Remove Something: Maybe you just want to remove all grains, alcohol (not naturally occurring) sugar from your diet.
The idea is to pick something that is going to be uncomfortable and challenging for you, but having the fortitude to stick it out, knowing that it’s only a month of your much longer life.
BUT WHY: These can be VERY tough to stick to, especially for the first few weeks as your body adjust to changes you are making, but the last few weeks start to really feel good, and you start to see and feel the renewed energy, and your body starts working more efficiently. At the end of the 30 days, even though you will likely not stick to the 100% commitment you tried to follow during this time period, you will more often make smart choices as you reintroduce the cheat day type foods. And, if you prove that feel a little better when you kept clean, you have more motivation to try to do it more often.
Activity Challenge
The Mile: Run or walk a mile every day
Get Outside: Commit to walking or hiking outside every day. If you have a dog, this might be too easy (“I walked my dog every day!!” … Way to go you Martyr, you.)
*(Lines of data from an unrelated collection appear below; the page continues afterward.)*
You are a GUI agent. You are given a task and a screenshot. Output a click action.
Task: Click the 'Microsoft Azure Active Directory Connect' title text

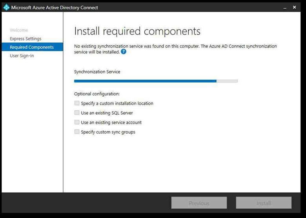pos(55,7)
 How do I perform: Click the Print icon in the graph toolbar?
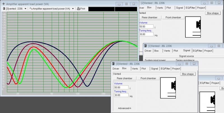tap(78, 9)
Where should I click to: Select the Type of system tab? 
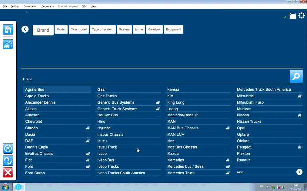[103, 29]
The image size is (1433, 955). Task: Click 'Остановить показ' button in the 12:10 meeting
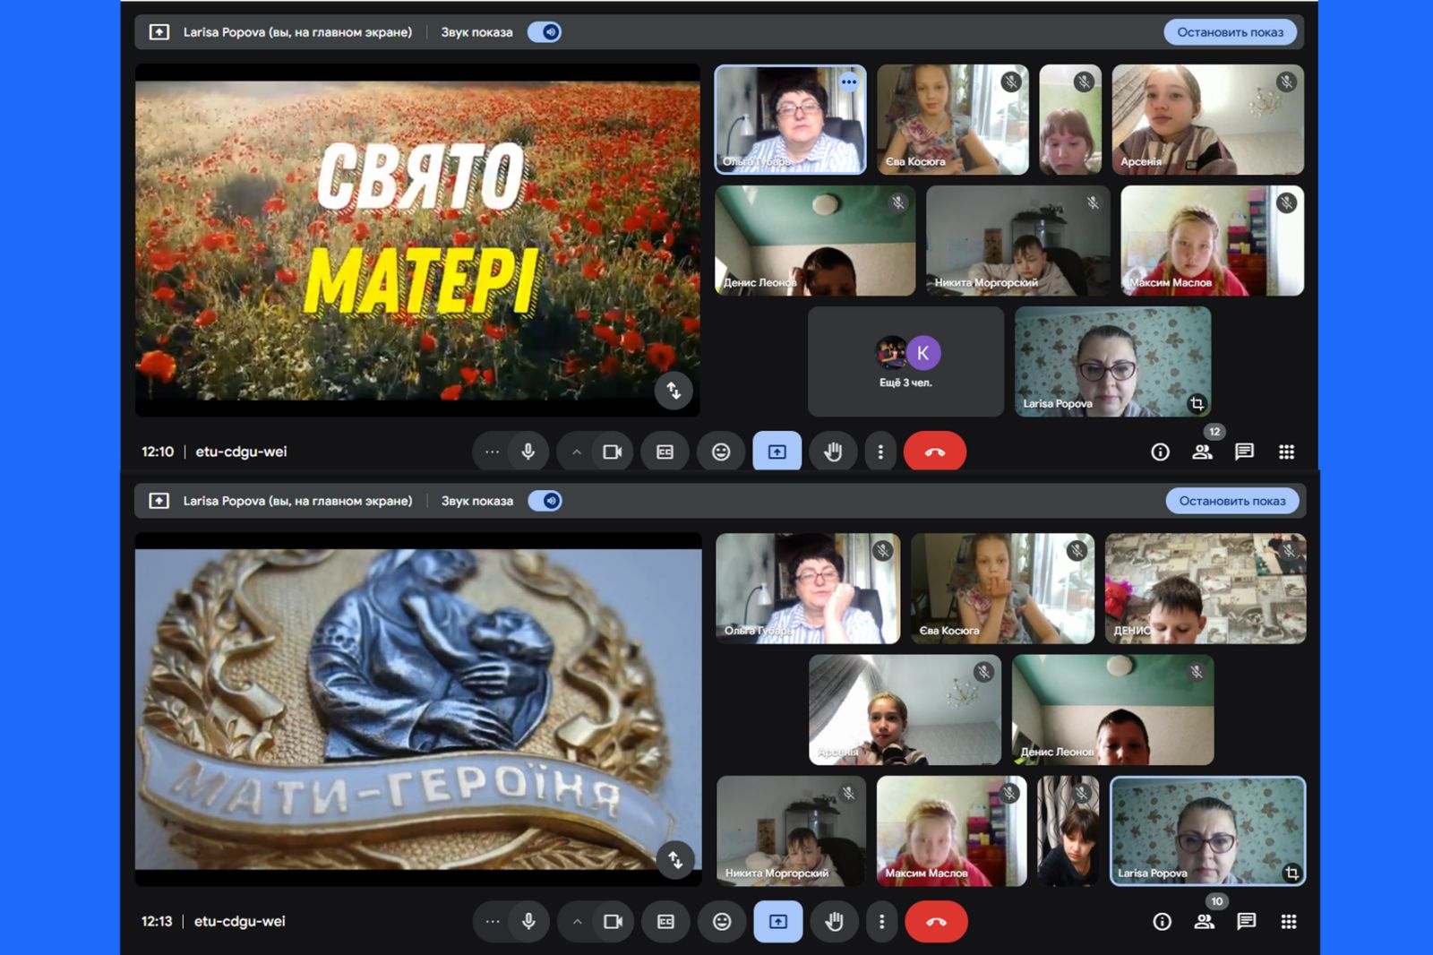tap(1230, 32)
Steps: Commit to logging X # of steps.
Pick a Movement and a Number: This has so many combinations. It could be doing 20 pushups or situps every day. Maybe just making sure you stretch every morning before you get ready for work. Make it something you can commit to and do it every day.
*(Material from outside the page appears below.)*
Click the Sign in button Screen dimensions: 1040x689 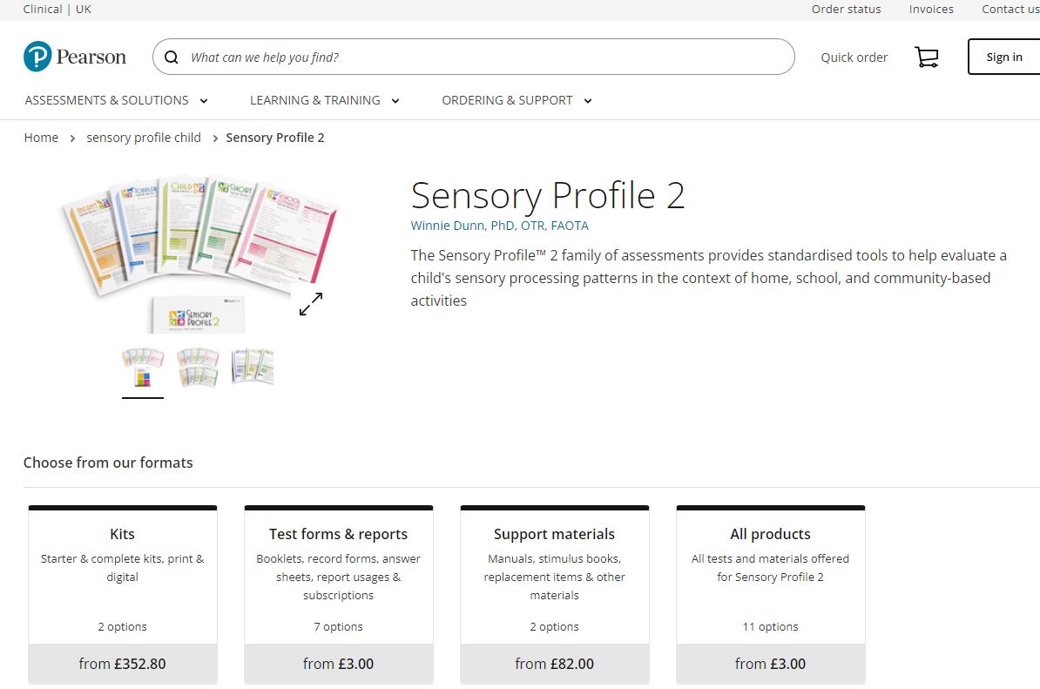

BUT WHY: Even just doing 1 little thing more each day that you didn’t already plan to do makes a difference. Maybe you already workout a few days a week - this just adds one little thing to do every day that gets the heart rate up a few more times in this month.
TRACK AND MOTIVATE:
For any of these, do make sure to track progress. Take day 1 and day 30 photos. Take body measurements (waist, thighs, arms, etc.). Weigh yourself (if weight loss is a goal). But also don’t track too often. Weigh in only at the end of each week, and know that it takes a few weeks to see major changes, so don’t get unmotivated by checking in every day. Just look at the start and finish, and a few weekly check-ins. Write it down to look back at.
And of course, sometimes a little motivation helps - put some skin in the game. Also, 30-days is an arbitrary number. Play with the format.
I did a challenge with a group of friends where we started on a day, and everyone tried to keep a streak going of running a single mile every day. Everyone also contributed $10 to the pot. Miles are logged via watch / Strava app so everyone is accountable. When you miss a day, you’re out of the money, and the last one standing takes the pot. Really makes it hard to skip a run even if you feel terrible at the end of the day and just want a glass of whiskey. When you’ve got a $300 prize pot waiting at the end, and you’ve seen half of the crowd drop already, you get your shoes on and get outside, even in the snow.
Sometimes it just helps to have some level of prize - make a bet with a significant other or friend where the winner gets a reward. The other person has to take you out for a fancy dinner or take you to a concert. If you live together, loser buys something you both want (new Chef knife paid for by the loser). Everybody wins, but there’s something driving you to stick to it.
And don’t wait to get started. Start on the 20th of each month if you want. Just set something up and do it.